Professionals shaking hands over desk in office as colleagues stand by

I was having a future-focused planning conversation with a chief information officer recently when an inevitable question came up: "Vendor and provider consolidation is rampant but I guess that’s the world we live in. What can we do internally to maximize those relationships?" It’s become a familiar question as an increasing majority of asset management firms use third parties for more critical support including hosted technology and/or business process outsourcing. This expanded adoption, in combination with an era of vendor/provider consolidation, is beginning to open manager’s eyes up to a new reality: Asset management firms are as responsible for optimizing their partnerships, or generating “partnership alpha,” as the partner itself. Here are three ideas that CIOs and COOs should consider to maximize fewer relationships. 

Invested Oversight

Vendor and service provider consolidation is driving the need for asset managers to re-envision oversight teams and set broader goals. When asset management firms first began outsourcing mission-critical services like middle office, there was a heavy operational and risk focus to oversight. Then, increased adoption of cloud-based services required another dimension of oversight—this time with a technical skillset and ability to troubleshoot critical intraday processes alongside their solution partner. Today, one partner may be responsible for specific middle office functions within an asset management organization, support hosted technology for another product line, and provide fund administration for another.

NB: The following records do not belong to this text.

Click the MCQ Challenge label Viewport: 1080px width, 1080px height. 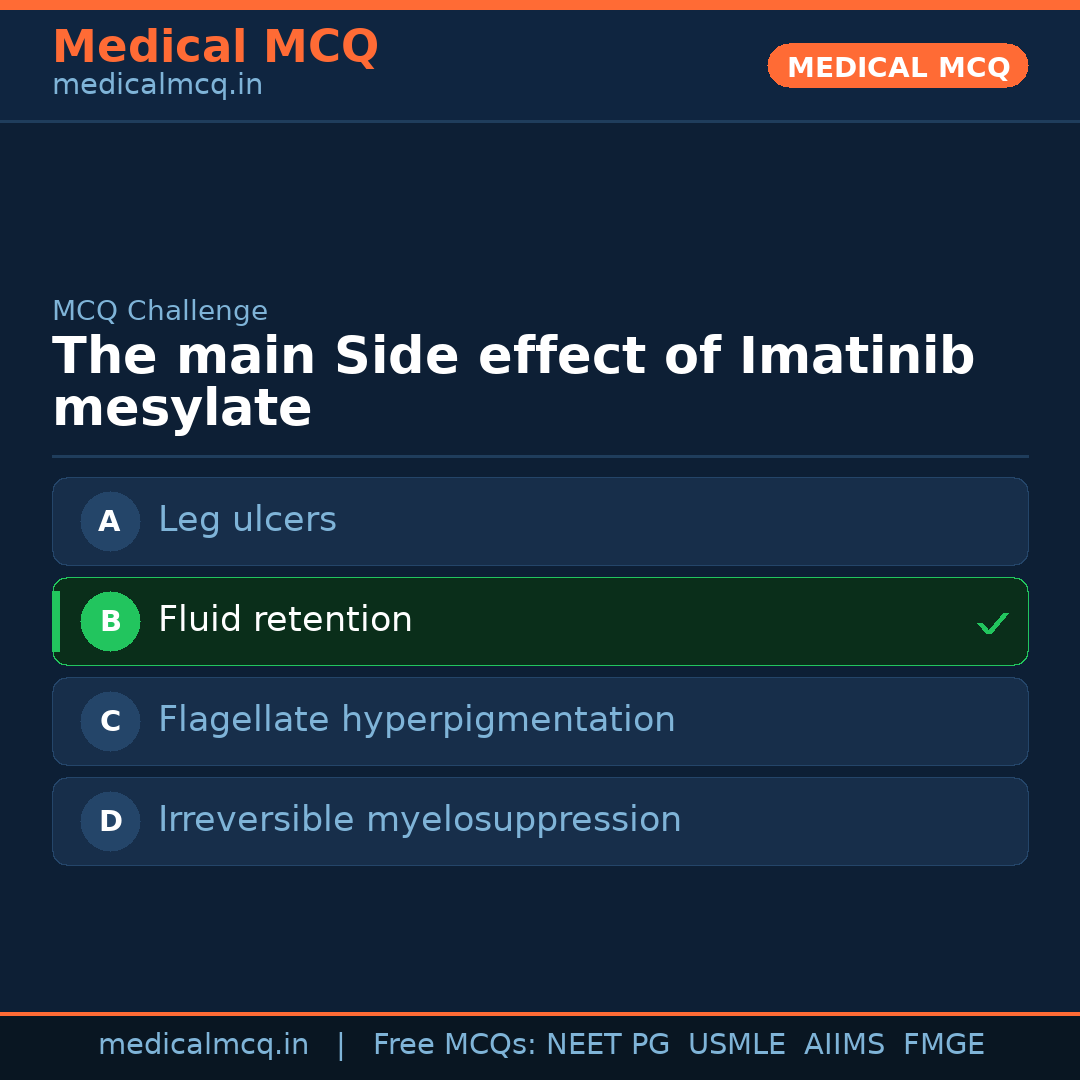(160, 311)
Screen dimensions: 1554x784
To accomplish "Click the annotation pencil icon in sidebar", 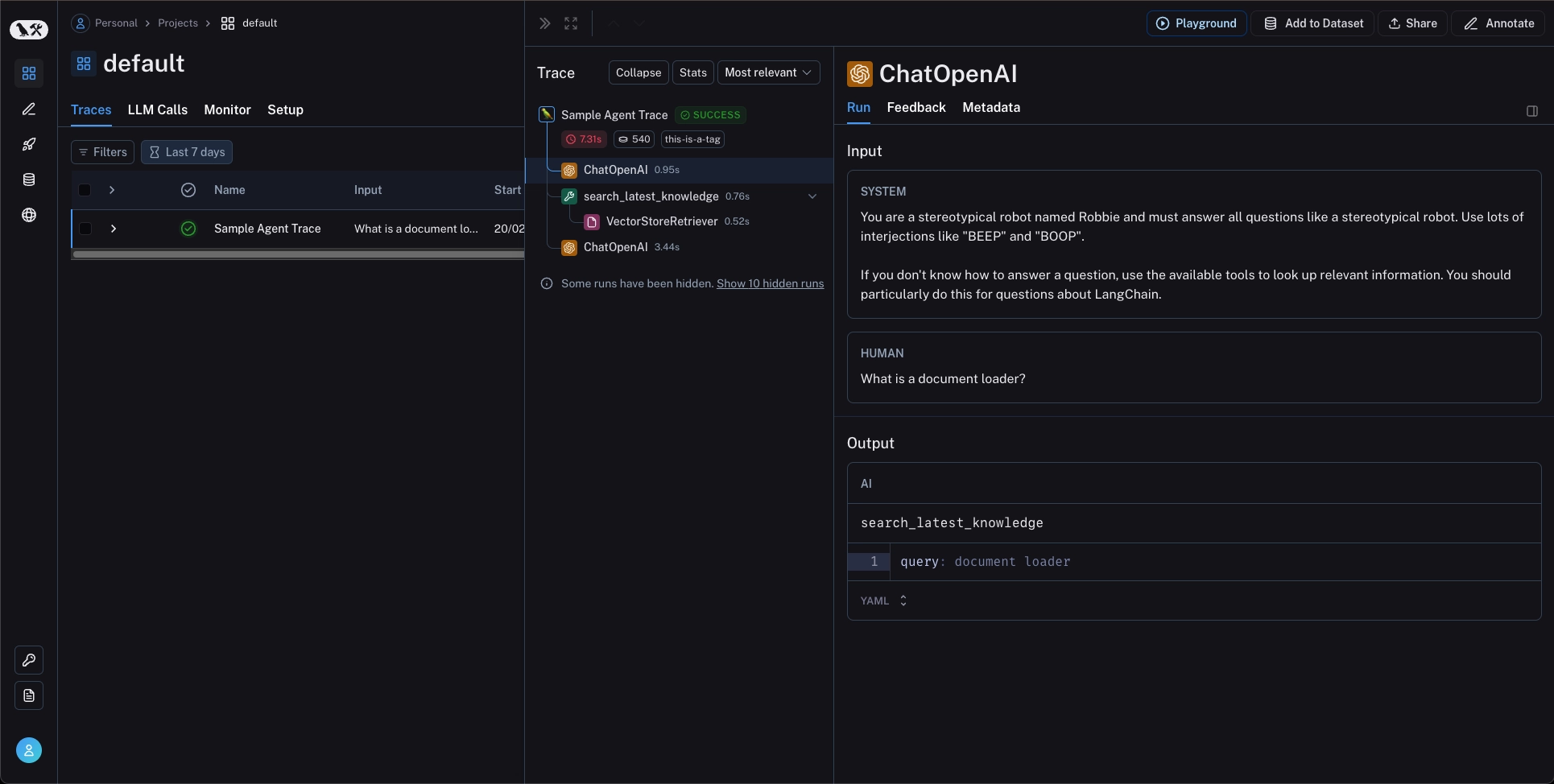I will pyautogui.click(x=29, y=109).
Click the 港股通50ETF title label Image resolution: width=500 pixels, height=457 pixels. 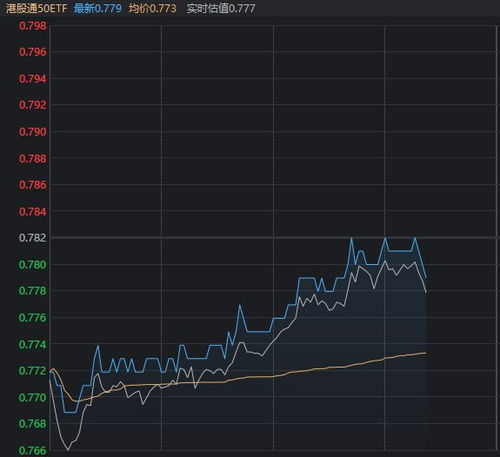click(37, 8)
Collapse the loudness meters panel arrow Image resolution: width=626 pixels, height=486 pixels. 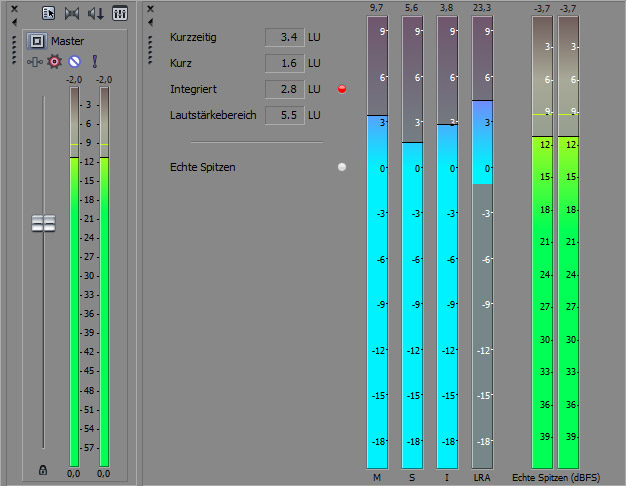(149, 21)
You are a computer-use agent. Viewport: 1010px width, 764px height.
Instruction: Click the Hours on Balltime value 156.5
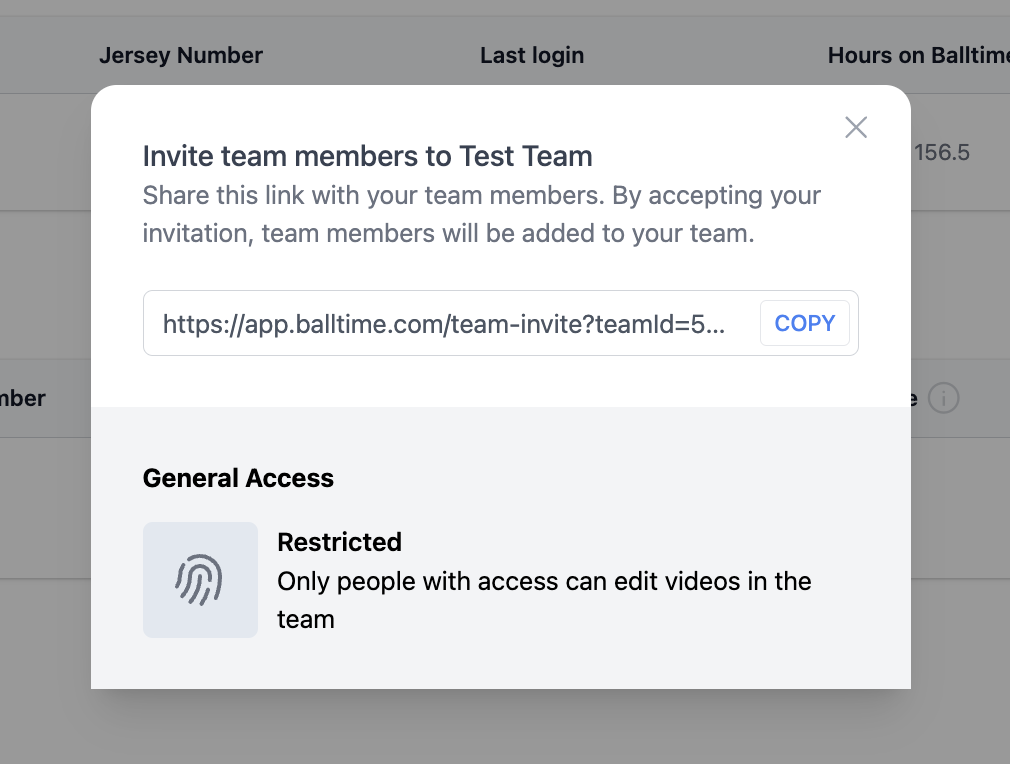944,152
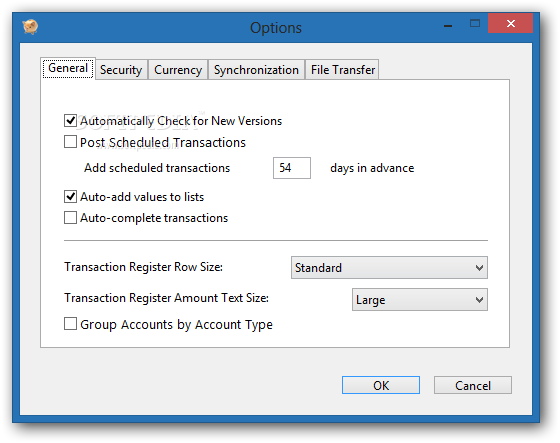Select the General tab

coord(68,68)
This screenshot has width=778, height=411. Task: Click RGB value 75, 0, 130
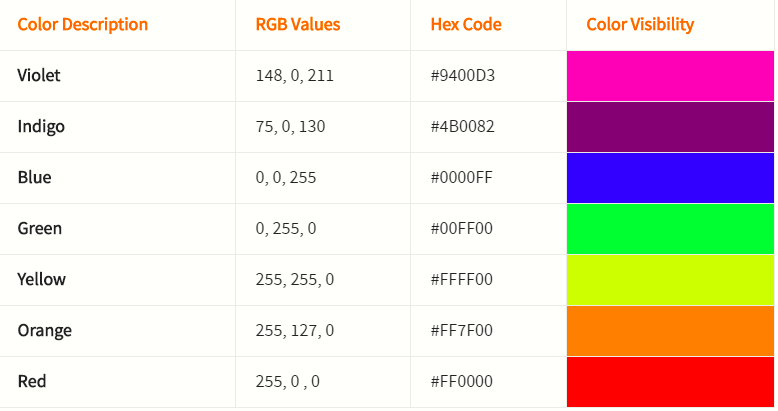290,127
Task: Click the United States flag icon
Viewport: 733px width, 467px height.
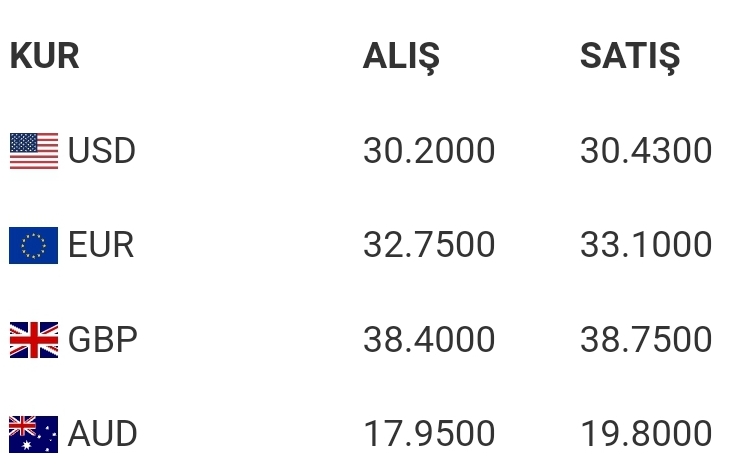Action: 34,151
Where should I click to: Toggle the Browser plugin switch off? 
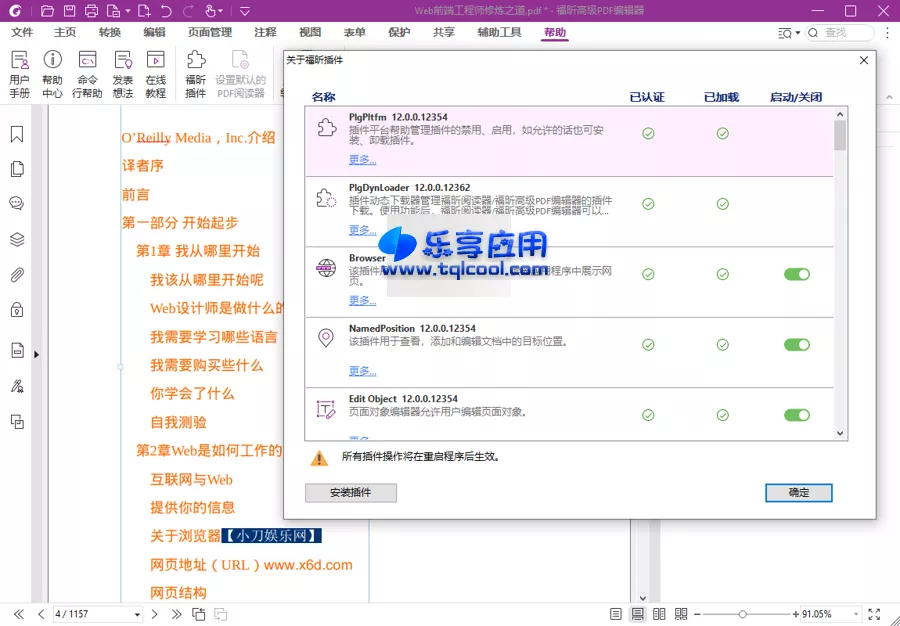795,272
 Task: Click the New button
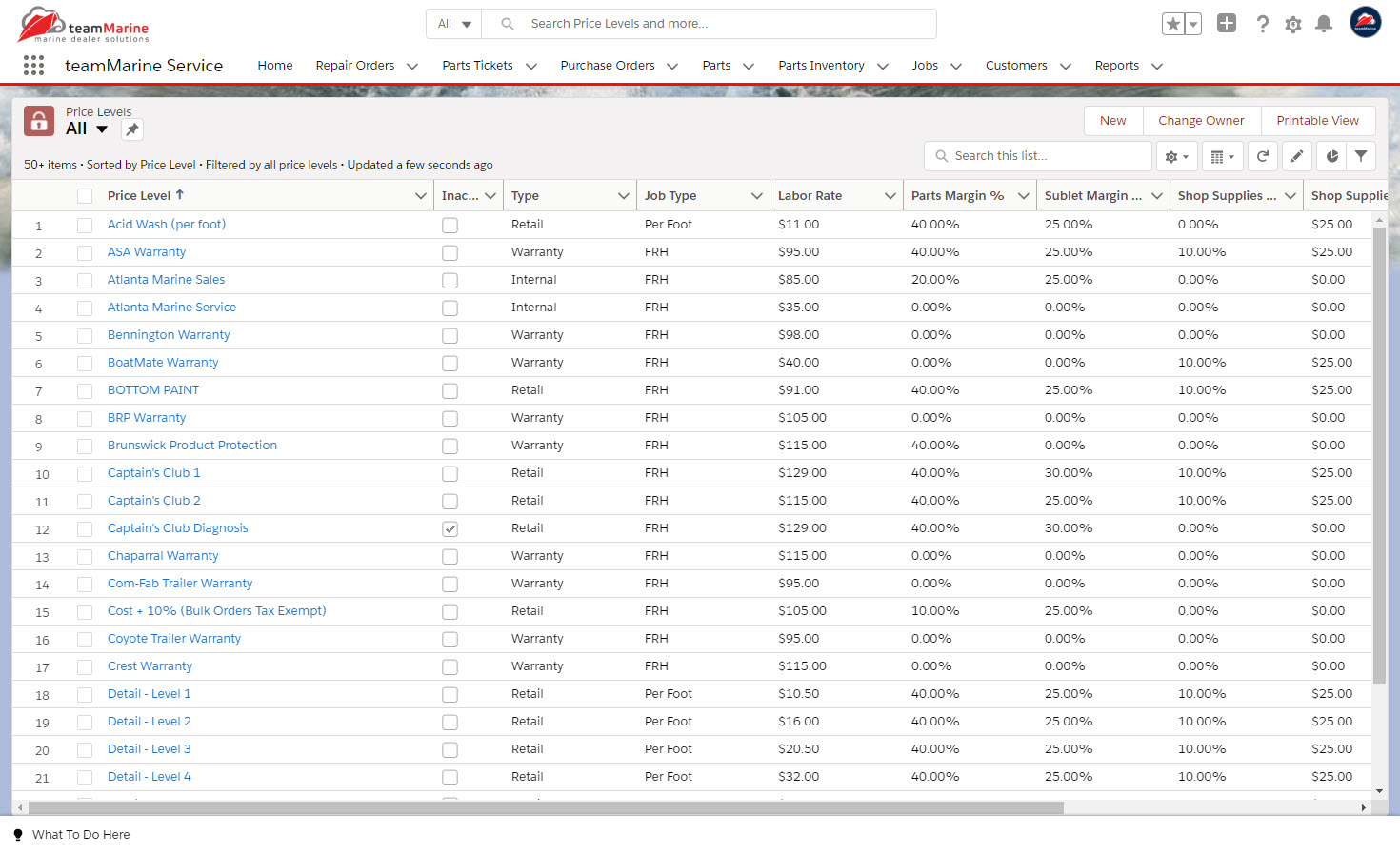1112,121
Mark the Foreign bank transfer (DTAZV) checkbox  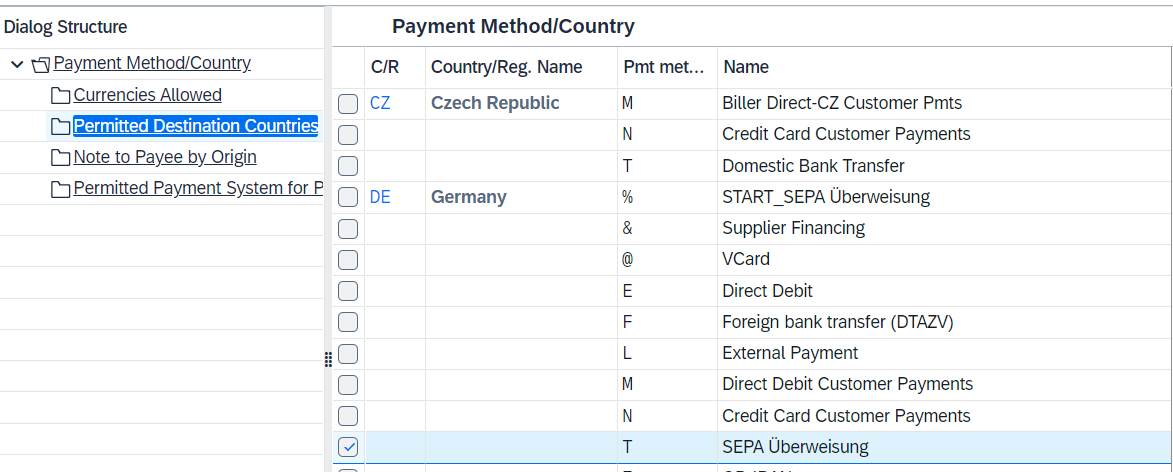[349, 322]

In response, asset managers should create reporting lines and new expectations for their oversight teams that target overall platform leverage, not just service level agreement (SLA) monitoring. A good, cohesive oversight team, with a blend of operational and technical skills, and the right exposure to a partner’s broad capabilities, can drive additional operating leverage from the platform. Asset management executives should ask themselves if their teams are incentivized to create this additional leverage.  

10% Better

It’s difficult to focus on iterative improvement when relationship/oversight meetings devolve into status or triage sessions, but the consolidated landscape now demands more from asset managers than just monitoring SLAs. We've seen agile-based efforts help asset managers create tangible, incremental gains within their own organizations, but the SLA and operating methods that support key relationships haven’t evolved much at all.

In the world of fewer solution providers, we're often in it together for 10-15 years at a time, and oversight action teams should have the shared responsibility of optimizing the platform. I just highlighted oversight teams taking a more strategic view, but there are also plenty of iterative opportunities available. Target areas such as settlement speed, security master quality/completeness, simplified overnight processing, and straight through processing (STP) rates are examples where operational gains benefit both firms. Partner-facing teams should create incremental improvement campaigns (think “10% better”) where resources on both sides of a relationship can work together to create small, impactful wins. These wins won’t necessarily result in lower servicing fees that month, but they will provide evidence of increased operating leverage and a stronger partnership.

Emphasizing Soft Skills

Lastly, it's important that asset managers invest in developing soft skills for all employees, not just a select few, to excel in a consolidated world. Think about it: Agile work teams, co-location, and flatter management structures demand that employees work effectively in small groups. The health of your strategic partnership is highly dependent on resources who can work across organizational and partner boundaries, in real time, on a diverse set of challenges. This doesn’t change after conversion weekendgoing forward, a higher percentage of staff from broader backgrounds will be involved with partners to help generate the "partnership alpha" that companies, board, and shareholders have come to expect. Employees across the organization are on the front lines of partner relationships and many require support and training to develop critical relationship skills.

Conclusion

There doesn’t appear to be an end to vendor and provider consolidation in our future, so asset managers’ focus during this market cycle should be on refreshing who, and how, they interface with their partners. The asset management industry will need to think differently to cultivate partnership alpha from a narrowing field of technology vendors and service providers.